DATA TO USE:

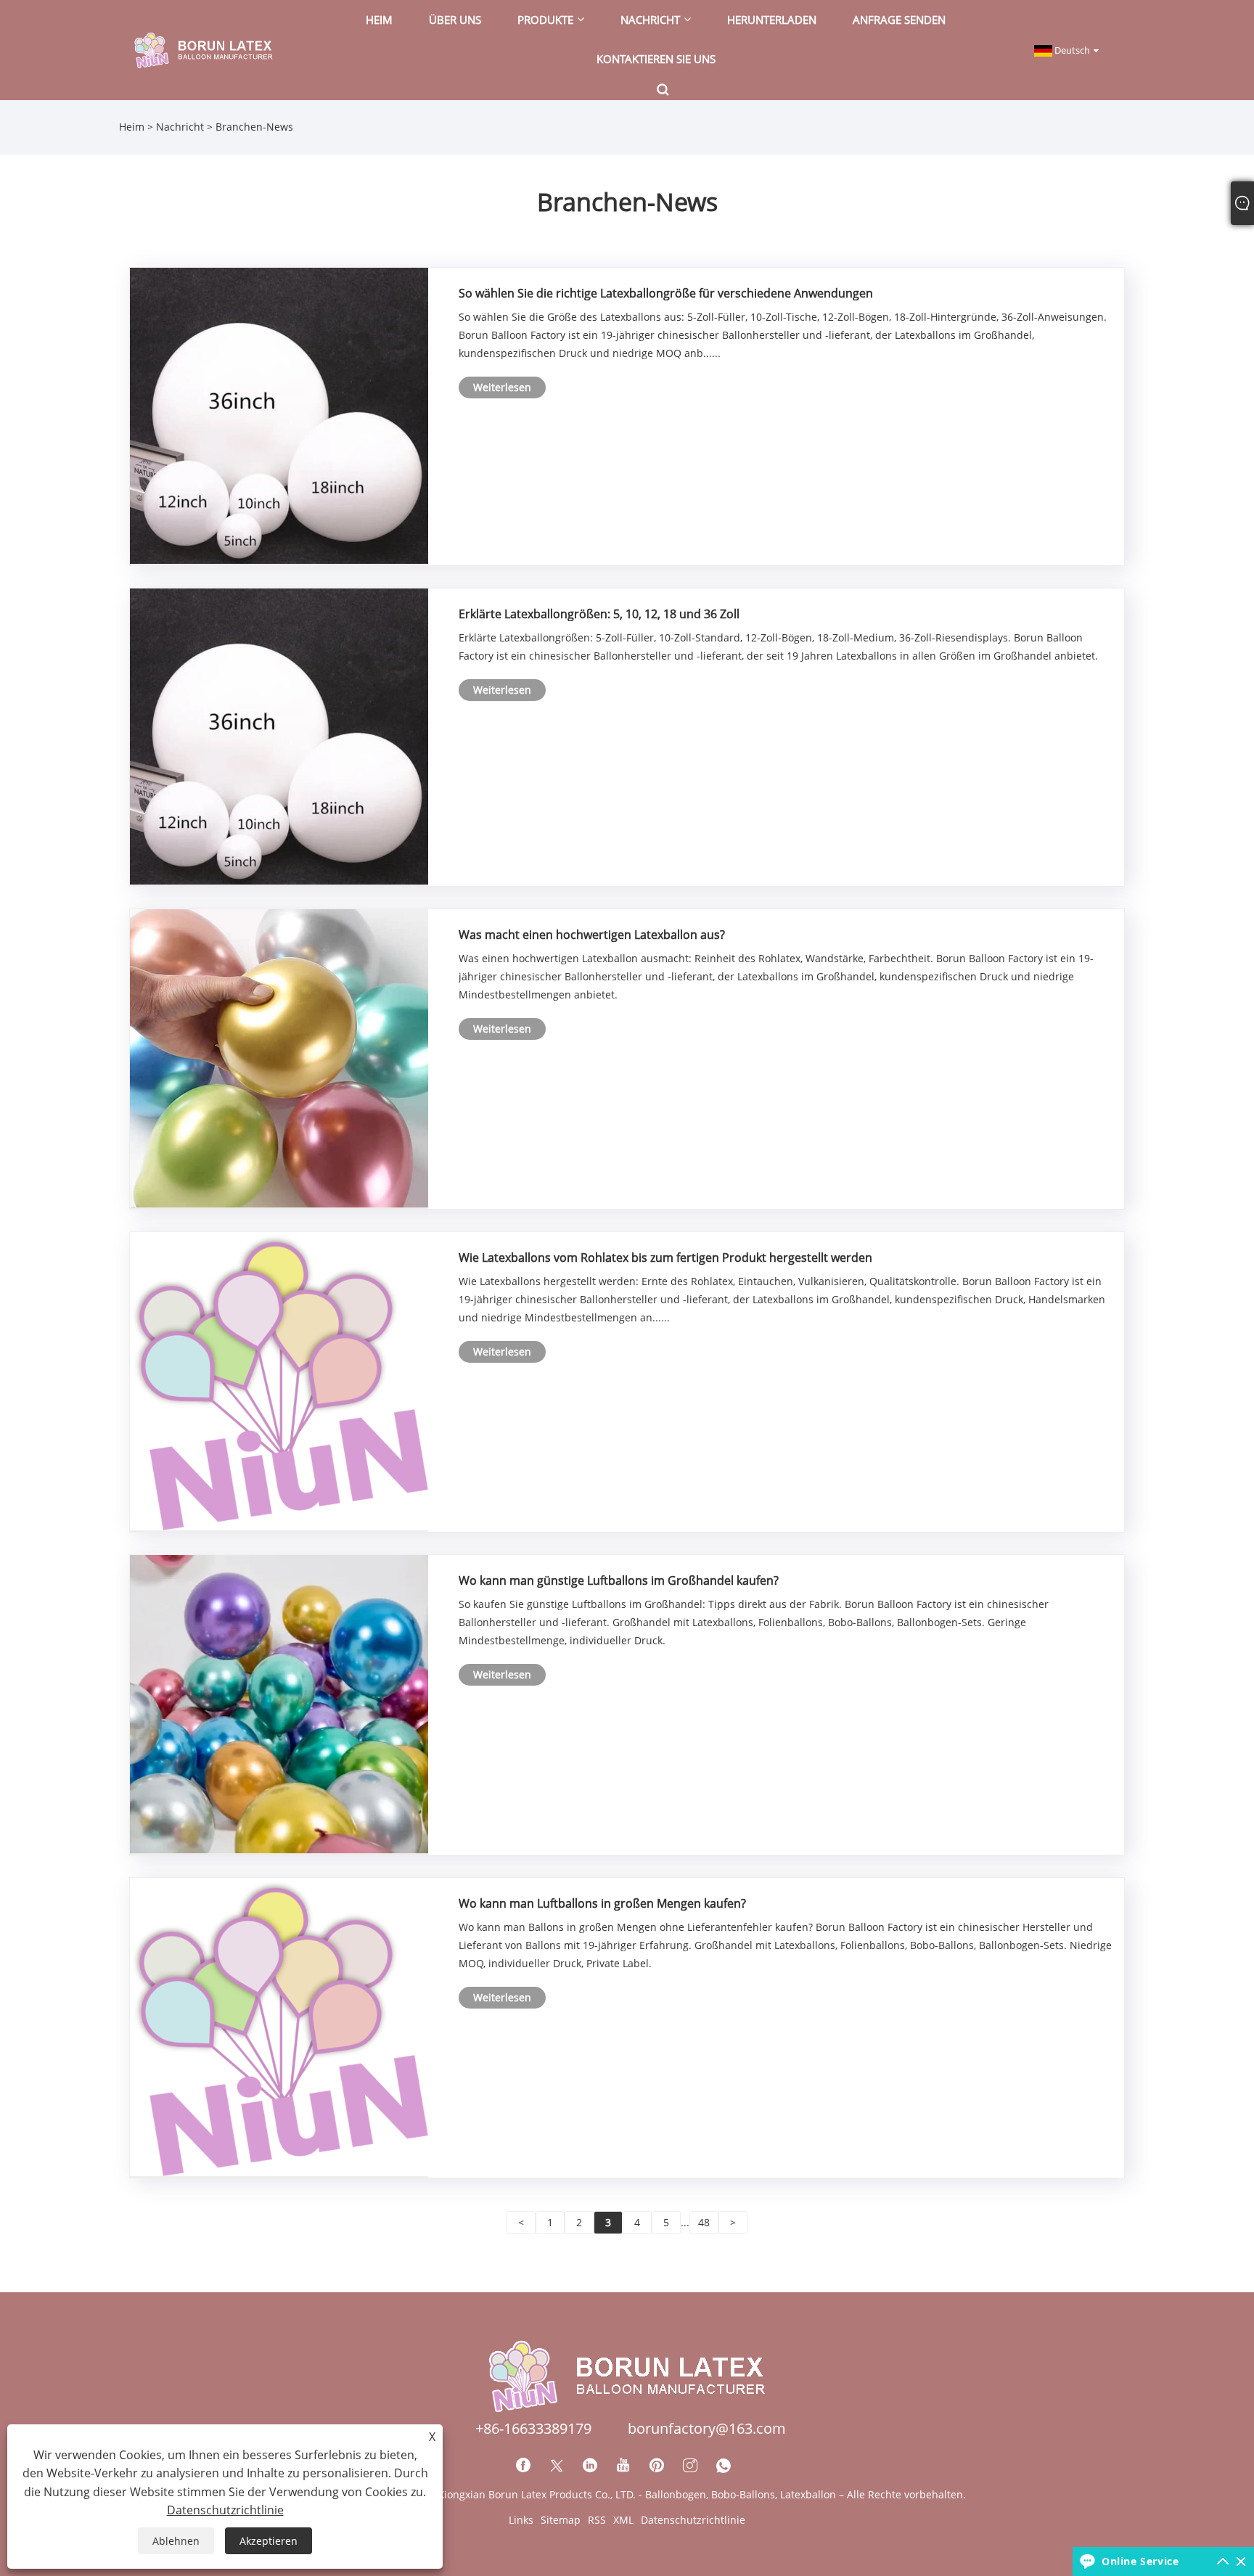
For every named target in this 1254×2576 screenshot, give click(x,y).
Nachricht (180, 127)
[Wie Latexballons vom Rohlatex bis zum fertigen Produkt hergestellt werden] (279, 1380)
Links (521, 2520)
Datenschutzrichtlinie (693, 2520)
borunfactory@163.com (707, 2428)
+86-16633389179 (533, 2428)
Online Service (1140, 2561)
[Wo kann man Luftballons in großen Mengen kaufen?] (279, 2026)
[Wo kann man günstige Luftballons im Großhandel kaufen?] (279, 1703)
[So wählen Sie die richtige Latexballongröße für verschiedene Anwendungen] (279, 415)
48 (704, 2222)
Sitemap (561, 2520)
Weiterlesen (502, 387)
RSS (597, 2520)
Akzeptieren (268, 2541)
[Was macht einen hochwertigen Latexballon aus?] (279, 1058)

PROBLEM STATEMENT:
The answer must be the lines of the entries above, written out exactly from the first through the one with "Akzeptieren (268, 2541)", and no pictures.

RESULT FOR THIS EXERCISE:
For every named target in this 1254×2576 screenshot, give click(x,y).
Nachricht (180, 127)
[Wie Latexballons vom Rohlatex bis zum fertigen Produkt hergestellt werden] (279, 1380)
Links (521, 2520)
Datenschutzrichtlinie (693, 2520)
borunfactory@163.com (707, 2428)
+86-16633389179 (533, 2428)
Online Service (1140, 2561)
[Wo kann man Luftballons in großen Mengen kaufen?] (279, 2026)
[Wo kann man günstige Luftballons im Großhandel kaufen?] (279, 1703)
[So wählen Sie die richtige Latexballongröße für verschiedene Anwendungen] (279, 415)
48 (704, 2222)
Sitemap (561, 2520)
Weiterlesen (502, 387)
RSS (597, 2520)
Akzeptieren (268, 2541)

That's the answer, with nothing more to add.